Reproduce verbatim the rows starting at the line containing "Where should I click to: Click red" and ending after the line containing "Select the ItemB", both lines included.

======

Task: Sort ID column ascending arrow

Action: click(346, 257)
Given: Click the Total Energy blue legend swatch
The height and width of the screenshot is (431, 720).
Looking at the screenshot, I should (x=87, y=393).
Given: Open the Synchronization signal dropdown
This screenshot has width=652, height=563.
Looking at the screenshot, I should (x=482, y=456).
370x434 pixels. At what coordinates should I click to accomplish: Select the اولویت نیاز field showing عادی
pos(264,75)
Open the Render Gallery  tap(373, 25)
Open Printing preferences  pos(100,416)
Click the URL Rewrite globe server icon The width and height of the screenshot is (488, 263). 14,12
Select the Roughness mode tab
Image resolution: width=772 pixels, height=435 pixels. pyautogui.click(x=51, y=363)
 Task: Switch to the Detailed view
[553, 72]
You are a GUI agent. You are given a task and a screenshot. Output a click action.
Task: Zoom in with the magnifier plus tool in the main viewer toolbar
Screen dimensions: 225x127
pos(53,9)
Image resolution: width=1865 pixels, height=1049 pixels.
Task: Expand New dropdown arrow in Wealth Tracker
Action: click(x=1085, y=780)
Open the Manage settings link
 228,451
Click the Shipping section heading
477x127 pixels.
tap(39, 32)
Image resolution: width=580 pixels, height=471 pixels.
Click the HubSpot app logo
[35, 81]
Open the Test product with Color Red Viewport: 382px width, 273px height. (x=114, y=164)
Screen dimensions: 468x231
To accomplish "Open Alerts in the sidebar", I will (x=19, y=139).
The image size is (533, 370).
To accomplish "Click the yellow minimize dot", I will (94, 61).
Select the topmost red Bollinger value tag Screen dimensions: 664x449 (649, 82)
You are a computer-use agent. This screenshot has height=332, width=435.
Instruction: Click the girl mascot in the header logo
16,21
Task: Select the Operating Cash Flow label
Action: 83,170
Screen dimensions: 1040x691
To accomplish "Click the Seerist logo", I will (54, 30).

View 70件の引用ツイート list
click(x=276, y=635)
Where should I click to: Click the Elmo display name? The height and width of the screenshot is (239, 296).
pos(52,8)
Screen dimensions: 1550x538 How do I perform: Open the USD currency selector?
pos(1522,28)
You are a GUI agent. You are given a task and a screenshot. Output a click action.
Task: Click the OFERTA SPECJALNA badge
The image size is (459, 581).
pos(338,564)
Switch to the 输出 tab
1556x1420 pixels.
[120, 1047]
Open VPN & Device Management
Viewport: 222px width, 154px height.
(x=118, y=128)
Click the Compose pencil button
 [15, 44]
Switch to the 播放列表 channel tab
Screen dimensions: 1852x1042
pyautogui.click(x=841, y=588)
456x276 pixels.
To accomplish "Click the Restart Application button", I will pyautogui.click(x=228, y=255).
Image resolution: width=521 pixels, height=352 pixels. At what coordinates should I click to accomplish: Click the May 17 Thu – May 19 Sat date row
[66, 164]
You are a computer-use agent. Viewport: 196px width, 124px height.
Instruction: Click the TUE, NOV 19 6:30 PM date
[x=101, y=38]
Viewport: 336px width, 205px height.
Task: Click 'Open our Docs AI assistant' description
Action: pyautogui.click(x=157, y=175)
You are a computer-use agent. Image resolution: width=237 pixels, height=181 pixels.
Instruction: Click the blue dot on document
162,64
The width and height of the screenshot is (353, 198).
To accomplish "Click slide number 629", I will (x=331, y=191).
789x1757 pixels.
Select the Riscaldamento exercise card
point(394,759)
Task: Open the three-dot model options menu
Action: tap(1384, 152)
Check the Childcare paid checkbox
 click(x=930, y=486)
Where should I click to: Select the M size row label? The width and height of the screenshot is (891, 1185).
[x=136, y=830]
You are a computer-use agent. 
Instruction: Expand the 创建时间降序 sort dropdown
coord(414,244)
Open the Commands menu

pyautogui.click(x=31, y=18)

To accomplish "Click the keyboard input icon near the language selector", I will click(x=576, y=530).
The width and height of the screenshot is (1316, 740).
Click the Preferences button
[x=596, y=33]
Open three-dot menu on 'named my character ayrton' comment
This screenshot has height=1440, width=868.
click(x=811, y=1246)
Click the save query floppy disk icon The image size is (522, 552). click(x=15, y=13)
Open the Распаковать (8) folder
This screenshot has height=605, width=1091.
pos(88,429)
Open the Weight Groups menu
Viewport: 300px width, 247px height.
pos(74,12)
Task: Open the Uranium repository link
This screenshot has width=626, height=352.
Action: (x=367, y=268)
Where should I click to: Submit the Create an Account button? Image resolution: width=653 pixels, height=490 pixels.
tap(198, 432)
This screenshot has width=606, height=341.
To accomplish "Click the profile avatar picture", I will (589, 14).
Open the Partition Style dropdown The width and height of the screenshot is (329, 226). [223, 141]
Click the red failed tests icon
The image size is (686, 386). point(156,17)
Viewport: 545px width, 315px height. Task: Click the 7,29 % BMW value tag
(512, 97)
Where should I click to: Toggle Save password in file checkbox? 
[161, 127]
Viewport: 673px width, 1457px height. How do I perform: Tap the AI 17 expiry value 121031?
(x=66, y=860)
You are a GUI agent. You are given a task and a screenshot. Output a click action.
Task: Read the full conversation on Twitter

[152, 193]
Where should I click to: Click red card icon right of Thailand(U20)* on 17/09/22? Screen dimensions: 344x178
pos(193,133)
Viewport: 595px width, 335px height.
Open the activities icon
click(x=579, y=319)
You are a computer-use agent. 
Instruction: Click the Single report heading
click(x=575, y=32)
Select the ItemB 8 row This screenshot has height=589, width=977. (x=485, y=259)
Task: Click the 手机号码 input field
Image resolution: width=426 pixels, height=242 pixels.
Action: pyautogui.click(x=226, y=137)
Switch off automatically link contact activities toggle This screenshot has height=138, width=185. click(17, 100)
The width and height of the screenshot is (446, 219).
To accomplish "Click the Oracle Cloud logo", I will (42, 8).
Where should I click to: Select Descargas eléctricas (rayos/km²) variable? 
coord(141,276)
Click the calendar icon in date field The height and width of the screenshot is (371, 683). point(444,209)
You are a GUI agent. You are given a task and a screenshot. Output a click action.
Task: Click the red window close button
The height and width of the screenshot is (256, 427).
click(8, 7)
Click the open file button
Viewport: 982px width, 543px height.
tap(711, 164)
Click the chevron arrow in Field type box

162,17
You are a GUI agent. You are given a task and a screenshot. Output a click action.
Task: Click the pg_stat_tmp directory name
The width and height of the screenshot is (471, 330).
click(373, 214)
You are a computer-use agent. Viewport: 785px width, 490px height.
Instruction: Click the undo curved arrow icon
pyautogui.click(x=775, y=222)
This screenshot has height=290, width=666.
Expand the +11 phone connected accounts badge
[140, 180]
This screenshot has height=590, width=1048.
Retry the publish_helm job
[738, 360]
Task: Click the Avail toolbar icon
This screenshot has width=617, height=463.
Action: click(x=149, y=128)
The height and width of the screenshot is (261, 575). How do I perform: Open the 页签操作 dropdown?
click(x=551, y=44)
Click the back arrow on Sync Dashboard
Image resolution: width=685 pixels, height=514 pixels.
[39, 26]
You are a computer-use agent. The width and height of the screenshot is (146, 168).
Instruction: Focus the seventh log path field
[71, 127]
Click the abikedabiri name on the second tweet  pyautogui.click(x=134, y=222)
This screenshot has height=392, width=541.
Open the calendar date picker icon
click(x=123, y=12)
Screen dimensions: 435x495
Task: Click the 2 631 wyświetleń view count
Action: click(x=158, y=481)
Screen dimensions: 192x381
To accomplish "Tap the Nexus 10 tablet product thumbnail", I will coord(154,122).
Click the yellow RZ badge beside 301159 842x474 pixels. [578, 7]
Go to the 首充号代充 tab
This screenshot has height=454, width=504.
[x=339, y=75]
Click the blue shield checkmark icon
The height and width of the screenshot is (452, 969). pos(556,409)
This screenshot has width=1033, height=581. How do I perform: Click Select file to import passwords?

======

▶ COMPLETED TASK
Where should I click to: Click red card icon right of Thailand(U20)* on 17/09/22? Screen dimensions: 344x178
pos(193,133)
Viewport: 595px width, 335px height.
Open the activities icon
click(x=579, y=319)
You are a computer-use agent. 
Instruction: Click the Single report heading
click(x=575, y=32)
Select the ItemB 8 row This screenshot has height=589, width=977. (x=485, y=259)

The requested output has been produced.